The fisherman reflected. Vallack's proposition did not strike him as particularly grotesque. He felt it was a natural question, and he only regretted that it had been put, because, though he had driven more than one young man to righteousness along the path of terror, in this present case the truth came too late save to add another horror to death. He believed in all sincerity that as surely as the young man before him presently died, so surely would he be damned, but he saw no particular object in stating the fact. Such intelligence might tell upon Vallack's physical condition—a thing of all others to be avoided, for Gray Michael held that the sufferer's only chance of a happy eternity was increased and lengthened opportunity in time.

"It ed'n for me to sit in the Judgment Seat, Albert. 'Vengeance is mine, sayeth the Lard.' You must allus hold in mind that theer's mighty few saved alive, best o' times. Many be called, but few chosen. Men go down to the graave every second o' the day an' night, but if you could see the sawls a streamin' away, thicker'n a cloud of starlings, you'd find a mass, black as a storm, went down long, an' awnly just a summer cloud like o' the blessed riz up. Hell's bigger'n Heaven; an' er's need to be, for Heaven's like to be a lonely plaace, when all's said. I won't speak no more 'bout that subjec'. 'Tis good fashion weather for 'e just now, an us'll hope as you ban't gwaine to die for many a day."
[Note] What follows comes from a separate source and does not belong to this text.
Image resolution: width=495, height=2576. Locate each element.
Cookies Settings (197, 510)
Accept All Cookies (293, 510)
"Say it out, mister, say it out. I knaws what you means. You reckons if I gaws I'm lost."

"My poor sawl, justice is justice; an' the Lard's all for justice an' no less. Theer's no favorin' wi' Him, Albert."

"But mightn't He favor the whole bilin' of us—good'n bad—cause He made us?"
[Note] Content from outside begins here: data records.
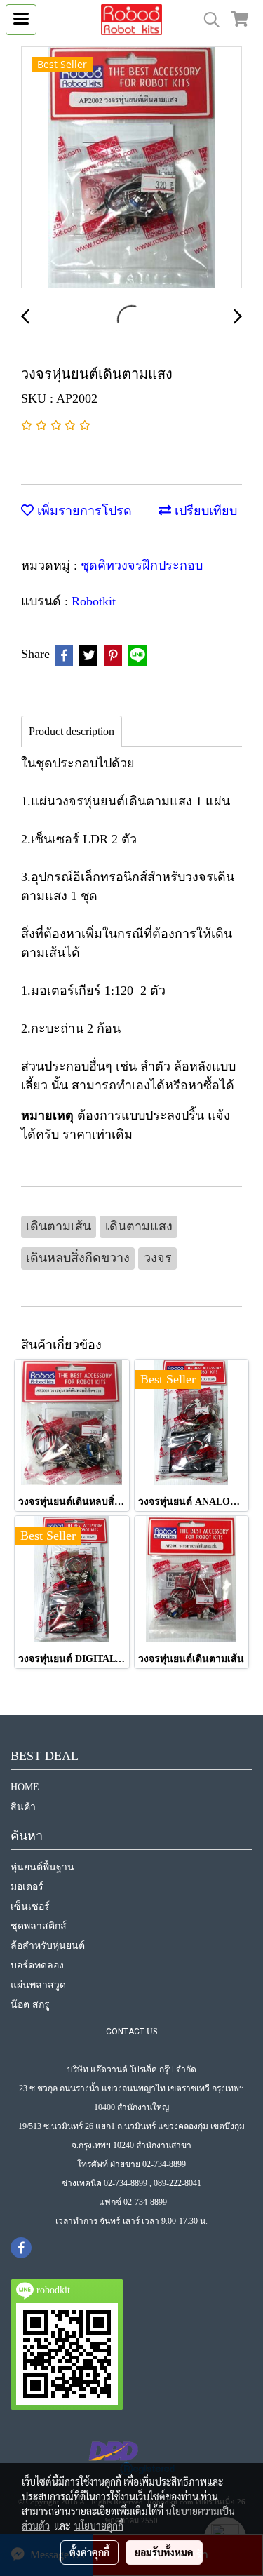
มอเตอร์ (27, 1886)
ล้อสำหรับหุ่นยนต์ (48, 1945)
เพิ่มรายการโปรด (83, 511)
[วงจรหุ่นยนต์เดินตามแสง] (131, 168)
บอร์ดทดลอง (37, 1965)
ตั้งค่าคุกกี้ (89, 2552)
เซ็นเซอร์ (30, 1906)
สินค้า (23, 1807)
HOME (25, 1787)
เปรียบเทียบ (204, 511)
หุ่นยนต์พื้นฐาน (42, 1867)
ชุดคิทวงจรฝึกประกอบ (142, 565)
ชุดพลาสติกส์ (39, 1926)
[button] (207, 19)
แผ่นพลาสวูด (38, 1985)
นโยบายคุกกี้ (98, 2525)
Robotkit (94, 601)
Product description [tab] (71, 731)
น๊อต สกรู (30, 2004)
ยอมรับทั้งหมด (164, 2552)
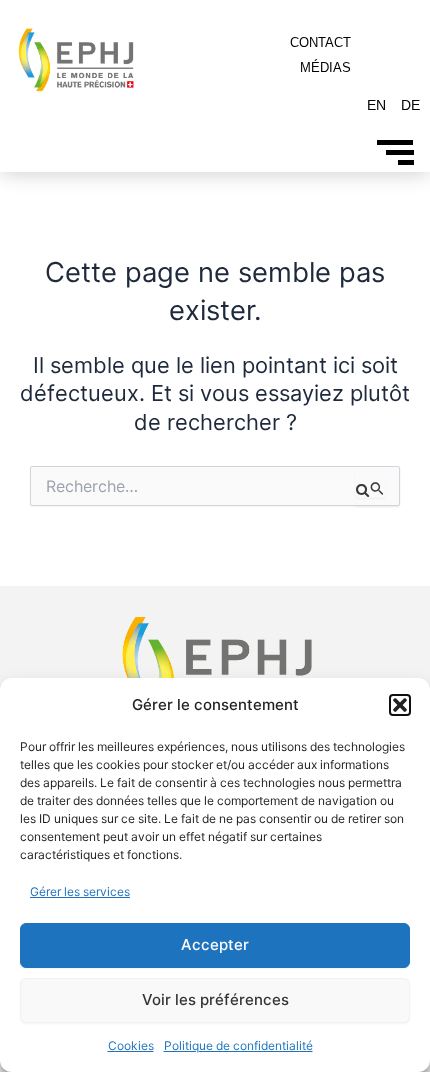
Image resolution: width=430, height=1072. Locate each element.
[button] (400, 705)
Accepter (215, 944)
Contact (320, 42)
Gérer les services (80, 891)
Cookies (131, 1045)
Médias (325, 67)
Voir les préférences (215, 999)
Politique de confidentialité (238, 1045)
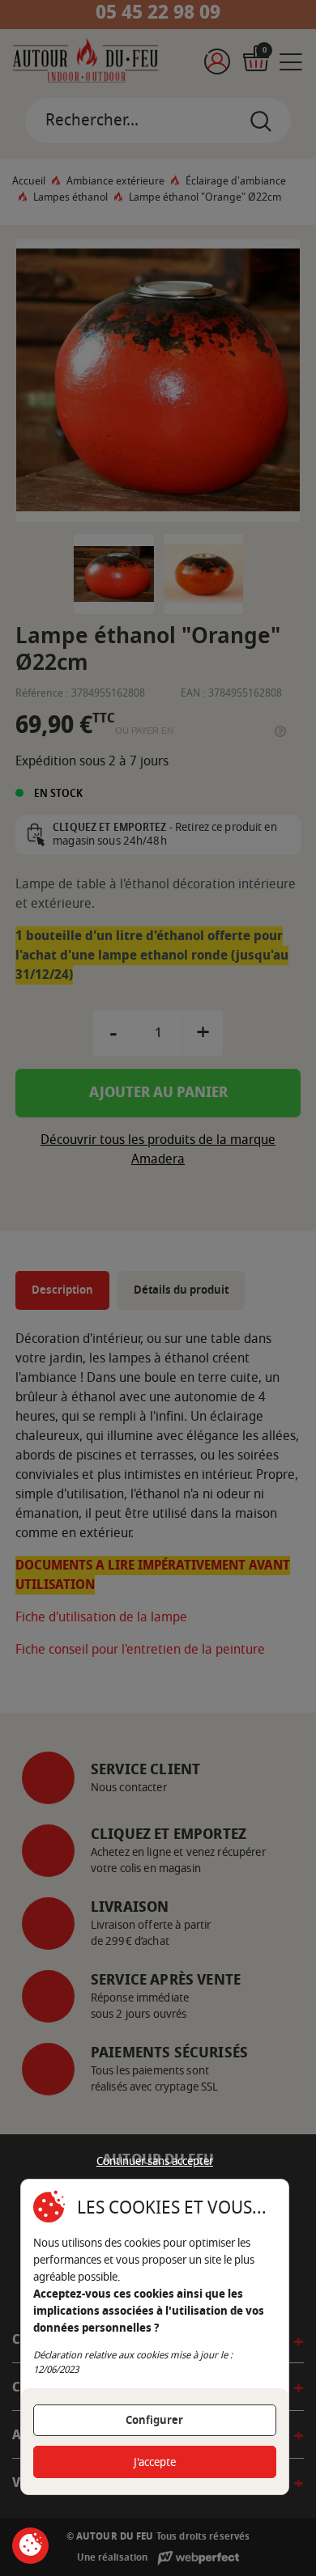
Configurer (154, 2420)
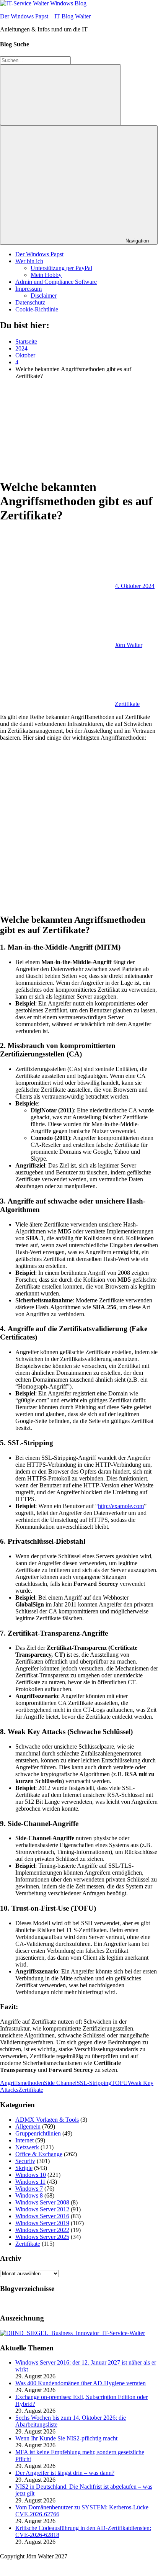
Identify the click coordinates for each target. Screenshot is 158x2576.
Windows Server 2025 (42, 2237)
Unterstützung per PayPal (61, 268)
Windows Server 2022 (42, 2230)
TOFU (119, 2083)
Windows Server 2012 (42, 2209)
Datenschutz (30, 302)
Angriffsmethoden (22, 2083)
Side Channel (60, 2083)
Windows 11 (30, 2181)
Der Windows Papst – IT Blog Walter (45, 16)
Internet (24, 2140)
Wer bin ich (29, 261)
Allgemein (28, 2126)
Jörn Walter (128, 645)
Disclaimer (44, 295)
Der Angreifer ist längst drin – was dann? (64, 2473)
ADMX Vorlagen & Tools (47, 2119)
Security (25, 2161)
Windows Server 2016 (42, 2216)
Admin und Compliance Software (56, 281)
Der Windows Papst (39, 254)
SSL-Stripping (94, 2083)
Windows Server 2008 (42, 2202)
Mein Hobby (46, 275)
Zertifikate (127, 704)
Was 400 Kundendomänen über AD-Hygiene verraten (80, 2383)
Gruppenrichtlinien (38, 2133)
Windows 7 (29, 2188)
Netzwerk (27, 2147)
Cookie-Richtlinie (36, 309)
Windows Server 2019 (42, 2223)
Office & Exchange (38, 2154)
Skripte (24, 2168)
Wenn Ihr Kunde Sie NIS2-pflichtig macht (66, 2438)
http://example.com (121, 1506)
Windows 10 (30, 2175)
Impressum (28, 288)
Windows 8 (29, 2195)
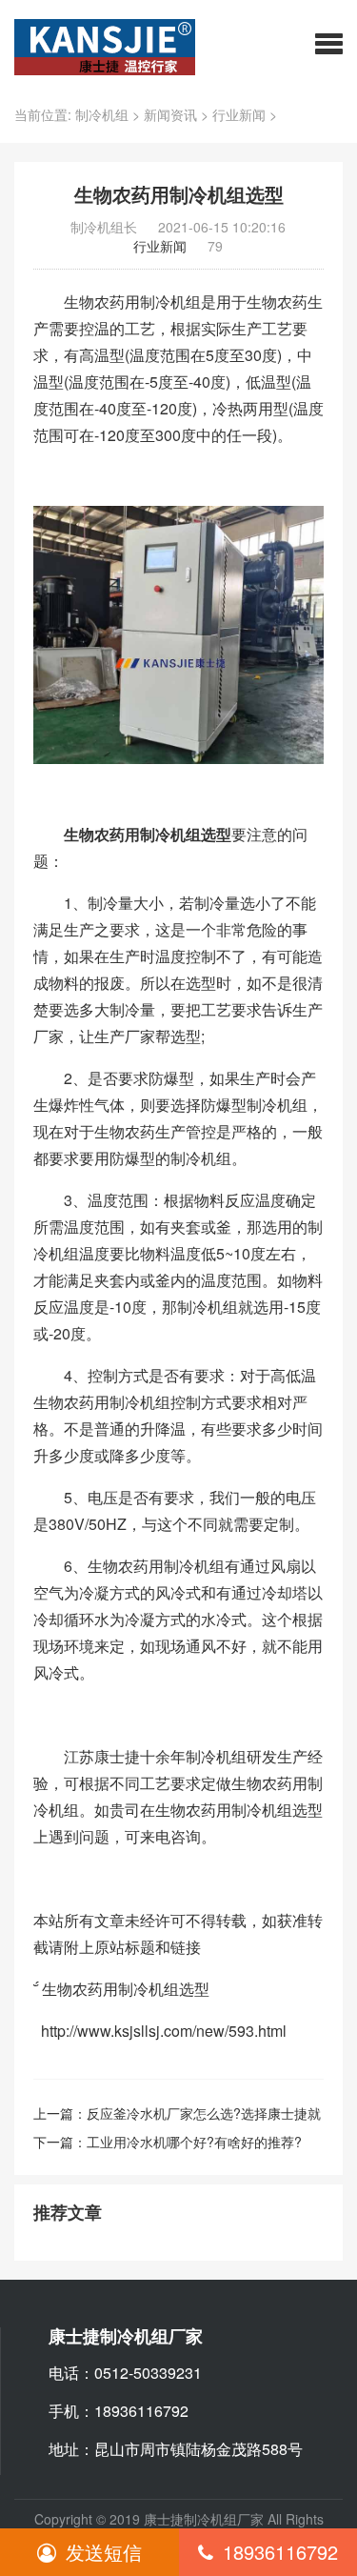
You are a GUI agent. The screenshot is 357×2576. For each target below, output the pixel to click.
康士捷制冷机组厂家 (204, 2518)
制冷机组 (102, 114)
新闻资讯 (170, 114)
"Surely not. Wheer's the justice o' that? If He done that, how'd the godly get their fair dues—eh? Be the righteous man to share God's Heaven wi' publicans an' sinners? That ed'n justice anyhow. Don't fret, lad; tears won't mend bad years. Bide quiet an' listen to me whiles I pray for 'e."
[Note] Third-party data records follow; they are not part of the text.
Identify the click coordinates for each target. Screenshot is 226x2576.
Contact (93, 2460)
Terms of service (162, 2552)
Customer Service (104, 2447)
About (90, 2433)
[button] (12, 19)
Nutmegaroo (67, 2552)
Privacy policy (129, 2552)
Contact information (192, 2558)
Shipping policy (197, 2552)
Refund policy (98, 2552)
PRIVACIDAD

The man in the bed had grown very white, his eyes burned wildly out of a shrunken face, and he gripped the sheets and shivered in pure physical terror.

"I caan't die, I caan't die, not yet," he groaned, "pray to the Lard to keep me from dyin' yet a while, mister. Arsk en to give me just a lil time, 'cause I'm that sorry for my scarlet sins."

Thereupon Michael knelt, clasped his hands so close that the bent finger-joints grew white, raised his massive head upward and prayed with his eyes closed. The intercession for life ended, he rose up, shook Vallack by the hand, and so departed.

"Allus, when you've got the chance, bear the balm o' Gilead to a sinner's couch," he said to his daughter as they walked home. "'Tis the duty of man an' maid to spread the truth an' bring peace to the troubled, an' strength to the weak-hearted, an' rise up them that fall."

A week later Mr. Tregenza heard how Albert Vallack had burst a blood-vessel and died, fighting horribly with awful invisible terrors.

"Another sawl gone down into the Pit," he said. "I reckon fewer an' fewer be chosen every year as the world do grow older an' riper for the last fires."